Monday, December 29, 2003
Steamboat Springs Routt County Commissioner Nancy Stahoviak's primary focus is getting well, but she is continuing to work on county business.
From her Denver hospital room, Stahoviak sat in on several conference calls last week with fellow commissioners Doug Monger and Dan Ellison.
Stahoviak has been hospitalized since mid-month.
The county is making arrangements to provide her with a laptop computer so she can receive e-mails and communicate on county business.
"She'll be able to get e-mails and tell us all what to do," Routt County Manager Tom Sullivan said.
Stahoviak is listed in fair condition, and has been out of the intensive care unit since early last week, said spokesperson Stephanie Lewis.
Stahoviak first became sick in early December and was later flown to Presbyterian/St. Luke's Medical Center in Denver.
Once at the hospital, Stahoviak was placed on a dialysis machine for kidney failure and was monitored closely for infections in her kidneys and knee implants.
Since then, she has become more mobile, making it from her bed to the doorway on a walker, Sullivan said.
"With what she has been through, that's a pretty big improvement," Sullivan said.
Her orthopedic surgeon wants Stahoviak to stay at the Denver hospital so both of her knee implants can be replaced, Sullivan said.

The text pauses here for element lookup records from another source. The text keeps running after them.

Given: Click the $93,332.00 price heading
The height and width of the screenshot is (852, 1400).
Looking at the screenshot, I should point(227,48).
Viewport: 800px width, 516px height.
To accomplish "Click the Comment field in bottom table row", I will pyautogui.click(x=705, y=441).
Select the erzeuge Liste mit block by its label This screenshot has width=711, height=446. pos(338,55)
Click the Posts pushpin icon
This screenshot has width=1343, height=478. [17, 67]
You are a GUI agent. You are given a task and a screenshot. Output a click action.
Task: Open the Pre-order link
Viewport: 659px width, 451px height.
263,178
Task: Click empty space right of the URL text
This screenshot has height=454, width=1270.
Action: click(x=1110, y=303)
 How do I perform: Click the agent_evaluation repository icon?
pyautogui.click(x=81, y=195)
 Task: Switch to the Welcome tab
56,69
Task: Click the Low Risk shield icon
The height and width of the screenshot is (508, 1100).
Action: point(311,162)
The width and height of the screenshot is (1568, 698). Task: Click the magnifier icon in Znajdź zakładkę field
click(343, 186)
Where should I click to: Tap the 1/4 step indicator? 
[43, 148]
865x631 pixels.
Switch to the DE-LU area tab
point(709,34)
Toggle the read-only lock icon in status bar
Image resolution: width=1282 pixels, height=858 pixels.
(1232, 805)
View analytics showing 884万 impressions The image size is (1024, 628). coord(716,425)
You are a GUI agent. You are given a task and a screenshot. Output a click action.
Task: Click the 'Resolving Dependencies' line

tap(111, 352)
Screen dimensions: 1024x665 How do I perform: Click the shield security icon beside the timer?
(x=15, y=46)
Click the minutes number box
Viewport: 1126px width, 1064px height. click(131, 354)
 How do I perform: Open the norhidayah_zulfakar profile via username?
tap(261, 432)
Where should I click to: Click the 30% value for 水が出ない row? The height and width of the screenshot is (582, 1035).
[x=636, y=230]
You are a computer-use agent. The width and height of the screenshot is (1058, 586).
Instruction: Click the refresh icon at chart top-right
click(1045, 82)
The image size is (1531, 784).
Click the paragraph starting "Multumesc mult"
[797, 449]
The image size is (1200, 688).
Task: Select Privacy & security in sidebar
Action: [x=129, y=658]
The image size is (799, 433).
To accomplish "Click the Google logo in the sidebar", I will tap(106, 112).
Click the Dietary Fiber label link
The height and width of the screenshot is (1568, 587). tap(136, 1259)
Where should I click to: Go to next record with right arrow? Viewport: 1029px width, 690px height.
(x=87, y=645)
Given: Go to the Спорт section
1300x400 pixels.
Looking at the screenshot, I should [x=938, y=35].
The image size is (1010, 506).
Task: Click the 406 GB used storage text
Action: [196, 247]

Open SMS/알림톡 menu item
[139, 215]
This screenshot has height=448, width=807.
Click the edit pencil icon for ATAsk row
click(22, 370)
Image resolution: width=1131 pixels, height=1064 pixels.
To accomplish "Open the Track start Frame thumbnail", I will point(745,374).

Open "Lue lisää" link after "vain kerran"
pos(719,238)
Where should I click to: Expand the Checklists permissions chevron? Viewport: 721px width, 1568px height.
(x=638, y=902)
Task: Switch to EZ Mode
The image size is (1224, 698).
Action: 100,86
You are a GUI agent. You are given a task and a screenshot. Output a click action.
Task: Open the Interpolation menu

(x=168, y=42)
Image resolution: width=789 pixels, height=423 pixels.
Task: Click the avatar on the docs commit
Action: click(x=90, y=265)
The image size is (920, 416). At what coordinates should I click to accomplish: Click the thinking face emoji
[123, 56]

The surgery will take place after her medical condition stabilizes, likely in about two weeks.
The doctors plan to replace one knee at a time, a process that will be followed with physical therapy and a longer stay in Denver, Sullivan said.
By state law, Stahoviak cannot communicate directly with the other commissioners via e-mail, Sullivan said, because it would violate open meetings rules.
Her husband, Ron, has taken work to her on weekends, but Sullivan said Stahoviak's main complaint has been that she only has until Sunday to get work done.
Monger and Ellison said the fact that both of them have to be present at meetings to have a quorum hasn't presented difficulties.
"We're always here anyhow," Monger said.
The bigger difficulty, they said, is that they have had to fill in on work on some of the issues Stahoviak was leading.
That work includes establishing the Yampa Valley Housing Authority and the South Routt Community Economic Assess-ment.
In a conference call with media and commissioners last week, Stahoviak said she is improving and is thankful for all of the support she has received from residents throughout the county.
Instead of sending flowers and gifts, Stahoviak encouraged people to contribute to the Community Foundation's Good Beginnings Never End fund for early childhood education, the Yampa Valley Housing Authority or United Way.